The Discipline of Corporate Prayer

Brethren, we shall never see much change for the better in our churches in general till the prayer meeting occupies a higher place in the esteem of Christians.
Charles H. Spurgeon

Last week we looked at the discipline of prayer. This week we will look at the discipline of corporate prayer. Praying as a church … together. It is interesting to note that in Acts and the Epistles more is said about corporate prayer than personal/private prayer. Don’t misunderstand. Both are connected and vitally important in the Christian life. Gene Getz states that from the New Testament record corporate prayer is the context in which personal prayer becomes meaningful. It is in the context of corporate prayer that private prayer is strengthened, and developed.
I don’t want to go into too much detail on this topic except to say that the bulk of New Testament evidence on prayer refers to praying corporately … together as a church.
Take a moment and read over Matthew 6:5-9 – The Lord’s Prayer.
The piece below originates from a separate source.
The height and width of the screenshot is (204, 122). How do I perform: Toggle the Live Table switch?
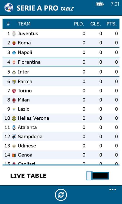click(x=98, y=176)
To be precise this would actually be the disciple’s prayer when Christ taught them to pray. John Piper reminds us of four things this text teaches us about praying together:

1) Praying together helps us guard against the individualistic pride that seeks to be admired for outstanding devotion.
2) Praying together does not take the place of private prayer; instead they deepen and strengthen each other.
3) Praying together helps protect us from carelessness and mindlessness in prayer.
4) Praying together reminds us that we are part of a larger family with a Father who knows our needs and loves to meet them.

I doubt any of us would question the importance of praying as a church family. But do we often talk a better game than we actually play? Take advantage of the opportunities for praying as a church family every Sunday at 9 am. Also be on the look out for an upcoming initiative and opportunities for corporate prayer.